You're reading: Melnychenko summoned for questioning on Gongadze case

 Kyiv's Pechersky District Court has decided to question former State Guard Department Major Mykola Melnychenko as a witness in a criminal case on the murder of journalist Georgy Gongadze against Oleksiy Pukach, the former head of the Ukrainian Interior Ministry's external surveillance department, and summoned him for questioning at 11:00 on Thursday. 

Valentyna Telychenko, the lawyer for the journalist’s widow, Myroslava Gongadze, told Interfax-Ukraine that she made a motion and the court satisfied it.

“The court has satisfied the motion and summoned Melnychenko for questioning at 11:00 on November 22,” the lawyer said.

Melnychenko told the agency that he was planning to come to the court and testify.

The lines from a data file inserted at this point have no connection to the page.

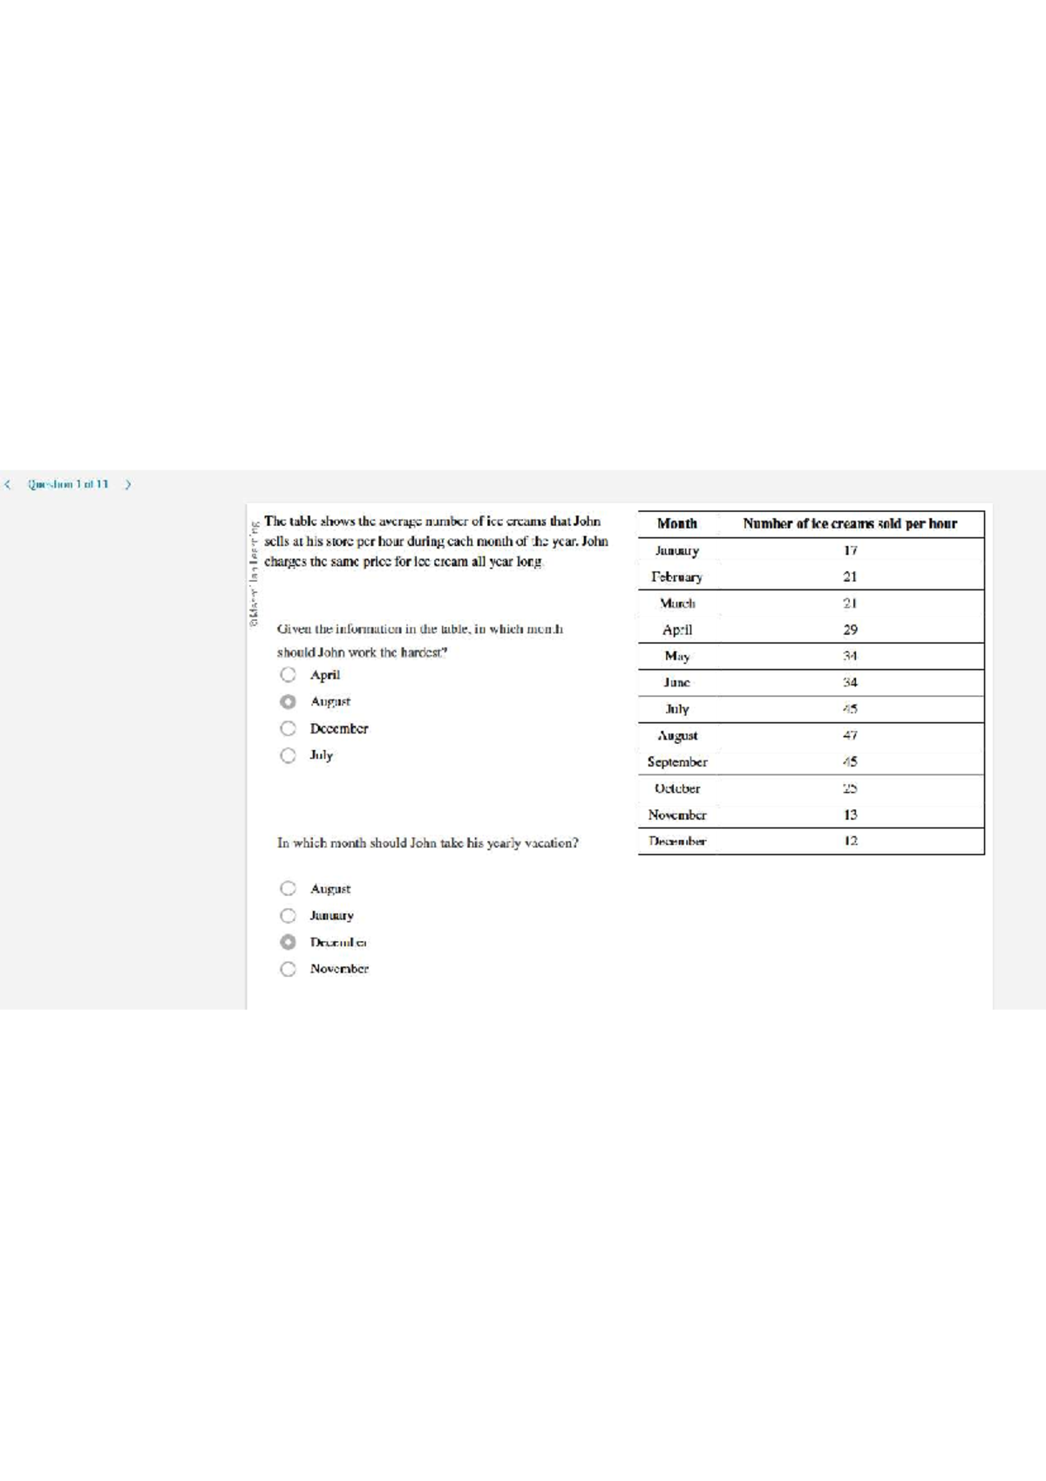Screen dimensions: 1046x1481
Task: Click the value 47 in the table
Action: 850,735
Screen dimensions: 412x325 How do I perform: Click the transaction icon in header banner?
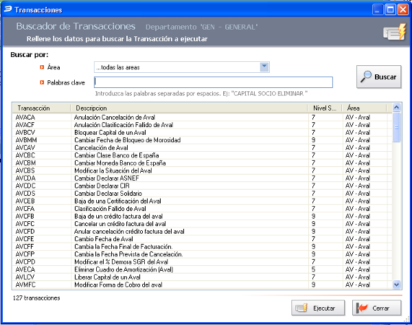click(393, 32)
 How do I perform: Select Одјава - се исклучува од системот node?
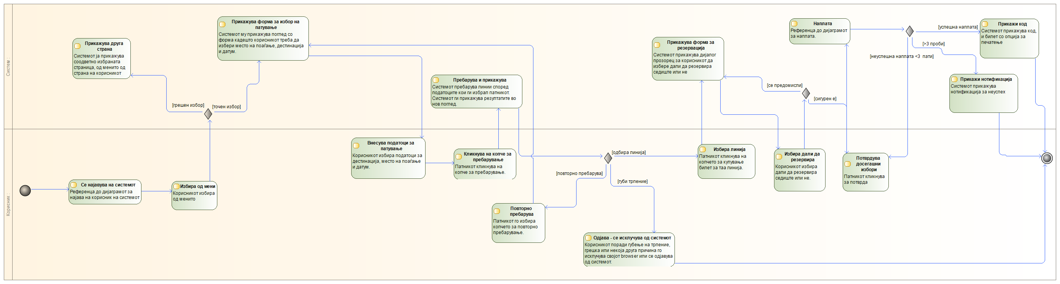point(629,250)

Earlier, Melnychenko said numerous times that he was ready to testify on a number of high-profile cases, particularly on the Pukach case.

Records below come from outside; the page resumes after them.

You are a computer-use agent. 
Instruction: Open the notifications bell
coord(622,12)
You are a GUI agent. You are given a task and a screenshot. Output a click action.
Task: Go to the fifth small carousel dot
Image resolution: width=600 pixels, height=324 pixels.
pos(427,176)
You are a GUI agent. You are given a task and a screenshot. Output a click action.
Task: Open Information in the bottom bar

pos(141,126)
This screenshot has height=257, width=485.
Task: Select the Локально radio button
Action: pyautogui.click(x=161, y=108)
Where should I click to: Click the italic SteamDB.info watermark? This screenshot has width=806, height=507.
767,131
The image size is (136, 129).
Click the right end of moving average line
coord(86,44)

Gongadze went missing in Kyiv on Sept. 16, 2000. A decapitated corpse, which experts claimed could be that of Gongadze, was found in a forest outside Kyiv in November 2000. In May 2010, Ukrainian Prosecutor General Oleksandr Medvedko stated that fragments of a skull found in July 2009 in Kyiv region belonged to Gongadze.

However, the body has not been buried until now, as the journalist’s mother Lesia Gongadze refuses to recognize that it belongs to her son.

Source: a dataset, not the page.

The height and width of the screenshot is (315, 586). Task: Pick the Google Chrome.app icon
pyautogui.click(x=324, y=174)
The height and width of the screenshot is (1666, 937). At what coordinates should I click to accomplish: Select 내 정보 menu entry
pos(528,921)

Pukach, who had long been on the wanted list, was detained in Zhytomyr region on July 21, 2009, and has been kept in custody since then.

In December 2010, the Prosecutor General’s Office announced that the investigation into the criminal case was over. The investigation confirmed that Pukach killed the journalist by order of then Interior Minister Yuriy Kravchenko.

Kyiv’s Pechersky District Court has been considering the criminal case against Pukach since April 2011.

In November 2000, a transcript of several tapes pointing to the involvement of then Ukrainian President Leonid Kuchma and other officials in a number of high-profile crimes, including the Gongadze murder, was published in the parliament. Those tapes were allegedly recorded by Melnychenko. However, the court refused to include Melnychenko’s tapes as evidence in the case.